Imagine: You pull up to the grand hotel. An eager valet slips into your car seat as the bellhop secures your luggage. You stroll to the front desk where a smiling attendant checks you in. Out of the elevator, you open the door to your temporary palace. A whiff of freshly laundered towels still lingering in the air tells you housekeeping has just recently finished.
A grumble in your stomach tells you food is your next order of business. Room service is off for the night, but the bar and kitchen are open a bit longer. Down to the main lobby to slide onto a stool and place your order with the waiting bartender. A bit later, your gourmet burger and fries arrive to accompany your refreshing night cap.
The valet and bellhop. The attendant, housekeeper, bartender, and cook: just a side-dish sampling of the copious personnel required to fulfill the hospitality industry’s services. But with ballooning operating costs, such as the escalating minimum wage across the country, many businesses in the sector struggle to remain profitable.
The Downside of Downsizing
Traditionally, to offset operating costs, companies downsize staff, raise product and service rates, or eliminate certain services. But drawbacks and challenges shadow all these methods: downsizing leaves areas and services understaffed, straining employees and potentially affecting the customer experience; raising prices rarely improves customer satisfaction nor does cutting services.
Hospitality companies’ challenge is to employ a sufficient number of staff to function effectively while simultaneously meeting consumer needs – all without surrendering services, quality, or passing the rising costs onto their consumers.
This is where employment-based tax incentives can serve up a smorgasbord of money-saving tax liability relief with no strings attached.
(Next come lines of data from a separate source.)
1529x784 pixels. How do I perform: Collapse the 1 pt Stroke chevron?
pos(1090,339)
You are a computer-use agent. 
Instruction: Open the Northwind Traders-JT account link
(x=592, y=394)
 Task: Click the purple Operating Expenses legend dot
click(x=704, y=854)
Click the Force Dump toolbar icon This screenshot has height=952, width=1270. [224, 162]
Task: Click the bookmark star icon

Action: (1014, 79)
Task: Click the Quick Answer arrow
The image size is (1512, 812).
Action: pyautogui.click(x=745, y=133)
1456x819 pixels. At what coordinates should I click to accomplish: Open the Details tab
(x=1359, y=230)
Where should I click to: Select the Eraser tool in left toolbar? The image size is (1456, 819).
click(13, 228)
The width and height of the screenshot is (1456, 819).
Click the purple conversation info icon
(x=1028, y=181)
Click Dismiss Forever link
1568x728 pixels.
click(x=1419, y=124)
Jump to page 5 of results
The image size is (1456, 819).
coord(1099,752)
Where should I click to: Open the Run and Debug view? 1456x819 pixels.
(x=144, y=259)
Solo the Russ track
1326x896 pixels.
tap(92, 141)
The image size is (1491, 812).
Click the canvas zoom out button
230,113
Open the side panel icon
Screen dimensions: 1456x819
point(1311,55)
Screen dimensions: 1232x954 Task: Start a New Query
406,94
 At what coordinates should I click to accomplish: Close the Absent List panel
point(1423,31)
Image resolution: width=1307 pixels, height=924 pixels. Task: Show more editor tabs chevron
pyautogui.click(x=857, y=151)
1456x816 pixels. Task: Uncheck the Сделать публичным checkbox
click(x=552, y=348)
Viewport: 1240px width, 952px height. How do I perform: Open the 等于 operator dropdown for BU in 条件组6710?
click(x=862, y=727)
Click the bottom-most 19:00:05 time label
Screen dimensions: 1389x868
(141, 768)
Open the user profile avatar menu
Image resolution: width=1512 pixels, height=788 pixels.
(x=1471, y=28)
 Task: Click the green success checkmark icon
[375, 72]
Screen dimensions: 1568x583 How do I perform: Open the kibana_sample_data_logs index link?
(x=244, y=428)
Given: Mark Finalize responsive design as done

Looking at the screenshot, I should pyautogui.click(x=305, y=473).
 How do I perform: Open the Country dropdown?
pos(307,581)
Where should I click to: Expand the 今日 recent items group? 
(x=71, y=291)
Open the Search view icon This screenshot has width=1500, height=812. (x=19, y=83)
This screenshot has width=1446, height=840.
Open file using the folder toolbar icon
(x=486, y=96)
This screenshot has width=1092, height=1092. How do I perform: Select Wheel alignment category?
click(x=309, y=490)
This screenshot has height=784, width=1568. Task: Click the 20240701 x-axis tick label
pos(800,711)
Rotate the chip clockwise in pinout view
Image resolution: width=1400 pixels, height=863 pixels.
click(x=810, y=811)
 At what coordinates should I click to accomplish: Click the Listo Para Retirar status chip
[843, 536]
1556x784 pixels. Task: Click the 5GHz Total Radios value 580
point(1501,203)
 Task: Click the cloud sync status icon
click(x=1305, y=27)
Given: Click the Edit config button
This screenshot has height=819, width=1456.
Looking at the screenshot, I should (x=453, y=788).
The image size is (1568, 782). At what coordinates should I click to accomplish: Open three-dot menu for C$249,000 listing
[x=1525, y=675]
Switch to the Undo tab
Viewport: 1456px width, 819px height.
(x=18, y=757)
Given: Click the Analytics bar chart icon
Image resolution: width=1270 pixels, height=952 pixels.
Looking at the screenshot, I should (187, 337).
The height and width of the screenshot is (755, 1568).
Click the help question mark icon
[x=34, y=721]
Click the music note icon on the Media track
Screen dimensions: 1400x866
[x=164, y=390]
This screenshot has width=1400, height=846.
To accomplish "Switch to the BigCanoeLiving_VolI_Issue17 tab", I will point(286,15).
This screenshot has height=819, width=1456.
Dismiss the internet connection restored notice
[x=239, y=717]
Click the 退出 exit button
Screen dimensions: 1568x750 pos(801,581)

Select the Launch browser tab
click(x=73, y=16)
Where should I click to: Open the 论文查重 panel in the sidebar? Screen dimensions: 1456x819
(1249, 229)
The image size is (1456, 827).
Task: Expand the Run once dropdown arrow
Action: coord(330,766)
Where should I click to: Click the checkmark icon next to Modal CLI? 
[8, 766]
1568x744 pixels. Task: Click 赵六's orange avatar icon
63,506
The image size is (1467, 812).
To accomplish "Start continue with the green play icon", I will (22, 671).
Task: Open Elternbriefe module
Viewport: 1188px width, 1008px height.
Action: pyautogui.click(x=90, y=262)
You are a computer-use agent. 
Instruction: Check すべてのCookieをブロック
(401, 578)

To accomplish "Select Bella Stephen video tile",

Most companies can take advantage of employment tax credits on the federal and state levels. Some of the programs are geared towards new-job creation, and some incentivize employers to hire persons within designated target groups, such as veterans or long-term unemployed individuals.
Have It Your Way
Knowing they will recover a portion of wage expenses through employment tax credits, hospitality businesses can step away from reducing staff and services. They can feel more at ease to hire the appropriate amount of staff, retain services, quality, and not forward rising costs to customers.
A Serving of Savings and Incentives
One of the most popular employment-based tax credits is the federal Work Opportunity Tax Credit (WOTC). The WOTC awards a company with a $1,200 to $9,600 tax credit when it hires an employee from one of 14 target groups. The exact amount allocated is contingent upon each employee’s target group, a percentage of wages, and the hours worked – with the contingency that the employee works at least 120 hours in the first year of employment.
With every incentive-based hire, a disadvantaged citizen gets a job and the business gets money back. It’s a win-win kind of credit. And not only can the WOTC credit offset the employer’s income tax liability, it may also counteract the company’s Alternative Minimum Tax (AMT). Additionally, the IRS permits businesses to carry forward unused credits for up to 20 years and carry them back for one year.
As the hospitality industry endures mounting operational cost control challenges, they can look to employment tax credits to increase cash flow and help maintain a high standard of operation and service without sacrifice.